Richard Holbeche commented “Mr. Perkins and his daughter seemed very reserved people”, while his aunt Sarah Holbeche hardly mentions them - reading between the lines, she disliked them - remarking that at the 1841 Walmley Bazaar “Miss Perkins was there with her Floral Fete and her cupids”. Old Mr. Perkins died aged about 86, and in September 1857 Miss Perkins moved to The Cottage. According to the 1861 census, she was a landed proprietor aged 63, her housekeeper was Sarah Fairbrother, who was married to Henry Fairbrother, a journeyman tailor described as “boarder”, with a kitchen maid and a groom.

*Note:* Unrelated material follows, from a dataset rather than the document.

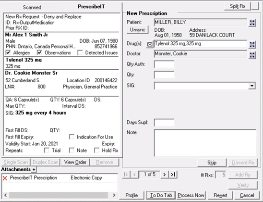Open the drug search expand icon
This screenshot has height=202, width=263.
click(252, 45)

The Cottage was a gentleman’s residence built earlier in the century by Francis Beynon Hacket of Moor Hall. Hacket inherited his estate in 1810, and had big ideas for improving it. Having provided Moor Hall with a new frontage in the Regency style, he turned his attention to the Cottage Estate and built a retreat or hunting lodge on the site of an old ruin in a secluded spot near what is now Mulroy Road. F.B.Hacket’s expectations of inheriting a fortune from his brother came to nothing, and his lavish expenditure resulted in heavy debts, leading him to sell the Cottage Estate to Samuel Smith.
Smith died in 1829, leaving his estate equally to his children, and the cottage continued to be leased out to a succession of wealthy tenants for the next sixty years - in 1881 it was occupied by George Moore, a Birmingham brassfounder, with his wife and nine children. Then in 1884 the Cottage Estate was sold to another Birmingham brassfounder, Mr. William Henry Tonks, who lived at a large Georgian house in Lichfield Road called the Rookery (the Police Station now occupies the site). The purchase was quite complicated, as the descendants of Samuel Smith who had a share in the ownership had to be identified - it turned out that there were four equal shares, valued at £930 each.
Anchorage Road was being developed in the 1880s, and Tonks probably bought the estate with a view to the handsome profits to be made in the sale of building plots to rich clients, but nothing had been done when J.G.K.Norris bought the estate from him in 1906 - soon after, Mulroy Road was laid out and development began.